In his letter Turgot wrote: “America is the hope of the human race and ought to become the model for humanity. She ought to prove to the world in fact that men can be free and tranquil and dispense with the chains of all kinds which tyrants and charlatans have imposed on pretext of the public good. . . . She ought to be an example of liberty of all kinds : political, civil, religious, commercial, and industrial. The asylum she opens to the oppressed ought to console the world. The facility of profiting therefrom to escape the results of bad government, will force all governments to be just and to enlighten themselves.”1
Price speaks of the American Revolution as opening a new era in the history of the world and of presenting a grand perspective. He regards it as having spread among the nations healthful principles concerning the Rights of Mankind and the nature of government, and of having given rise to a general spirit of resistance to tyranny. The Revolution, he says, gave to America the most equitable and free government in existence. He thinks that in America all the nations of the world will be blest. This vast continent will become a refuge for the oppressed of all nations. A republic has been established which will become the seat of liberty, the sanctuary of science and of virtue. He hopes that America will preserve this sacred treasure until all peoples enjoy it and the infamous servitude which degrades the earth will have terminated forever. Since the introduction of Christianity no epoch has been of equal influence upon the advancement of the race as has been that of the American Revolution. He believes that this revolution will diffuse among all nations the principles of the Rights of Man, and will afford the means of throwing off the yoke of superstition and tyranny.2
Great interest was also taken in American affairs by Condorcet, the famous French author, who wrote a number of pamphlets which contain references to the Natural Rights of Mankind and to the services of America to the race in asserting them.1 He says that “The first Declaration of Rights which really merits the name, is that of Virginia, issued June 1, 1776; and the author of this production has claims to the everlasting gratitude of the human race. Six other American States have imitated the example of Virginia.”2 These declarations do not entirely satisfy him and he indicates several omissions. Nevertheless there is no doubt in his mind that such a declaration, which contains a clear statement of the Rights of Man, is the only means of preventing tyranny, and will be a work useful to mankind as a safeguard of public tranquillity and liberty. According to his view, the best method of obtaining such a declaration is to encourage enlightened men to draw up models and then to have these drafts published, a course which was afterward pursued by the Constituent Assembly. Condorcet himself composed a lengthy Declaration of Rights in several sections, distinguishing between the Rights of Man relative to personal safety, to personal liberty, to safety of property, to liberty of property, and to natural equality. Condorcet took an active part in the French Revolution. Eventually siding with the Girondists, Condorcet presented to the convention the constitution, in which was incorporated a Declaration of Rights, which had been drawn up according to the principles of the Girondist party. He was likewise one of the most energetic opponents against the attempts of the Mountain to attack individual rights on the ground of promoting the public welfare.3
Mirabeau drew up a Declaration of Rights for the people of Holland in a pamphlet which he wrote in 1788, at the suggestion of the Dutch republicans, and which bears the title, Address to the Batavians Concerning the Stadtholder ship.
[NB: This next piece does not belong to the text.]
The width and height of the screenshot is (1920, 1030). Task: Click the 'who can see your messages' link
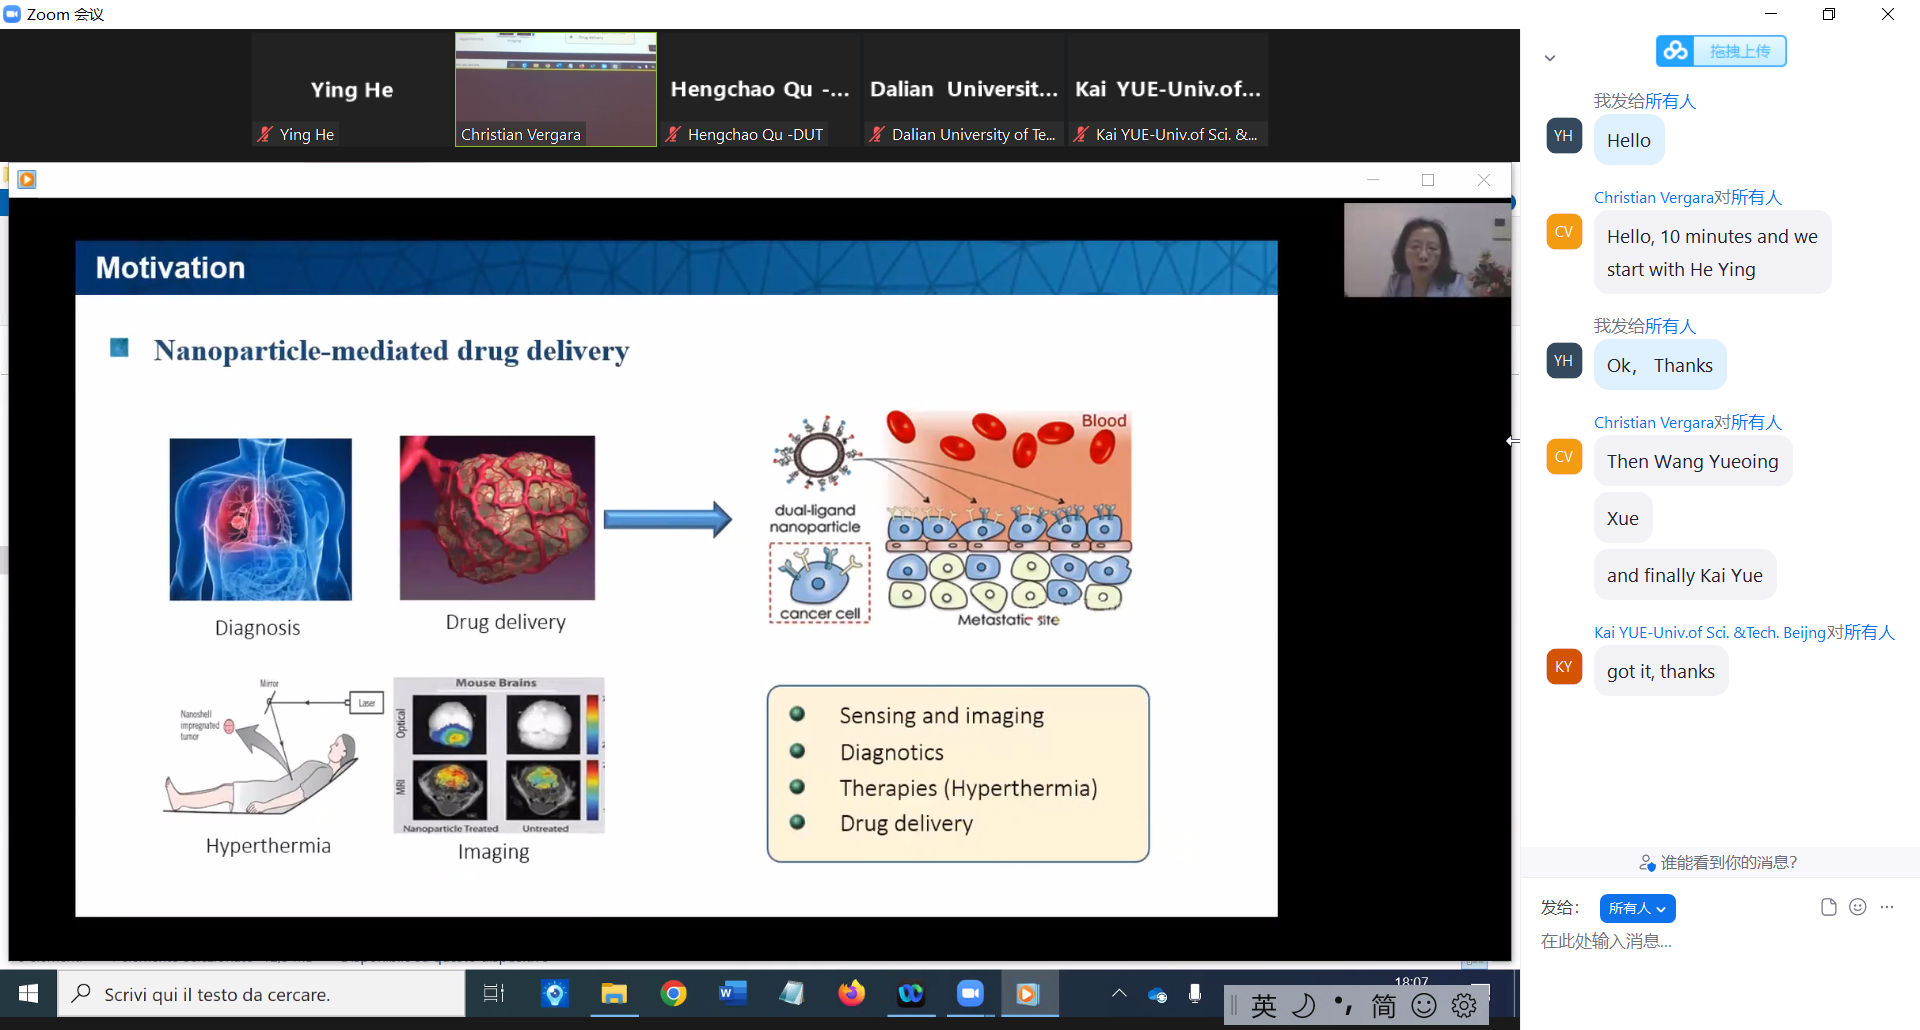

He proposes to enumerate the rights to which this people are entitled as men—rights which are inherent, prior to and above all written laws, unalienable, and the eternal foundation of political society. He considers these rights to be fully carried out only in the American constitution. Without these rights mankind cannot maintain its dignity, cannot perfect itself, or enjoy peace. Every nation desiring freedom must be in possession of them.
Mirabeau’s paper agrees with the American Bills of Rights in most of its articles, and is interesting not only because it shows American influence, but also because it forms, as it were, the political confession of faith of this great statesman. The Declaration contains such statements as that of the freedom and equality of all men; the sovereignty of the people; universal toleration; freedom of the press, of speech, of public meeting, and of elections; the separation of powers; abolition of exclusive privileges; the subordination of the military to the civil power; establishment of the militia system rather than having standing armies; freedom from attack upon person, house, papers, and property; independence of judges; right to speedy, free, and unbiassed justice; freedom from banishment or deprivation of life, liberty, or property, without a valid legal sentence.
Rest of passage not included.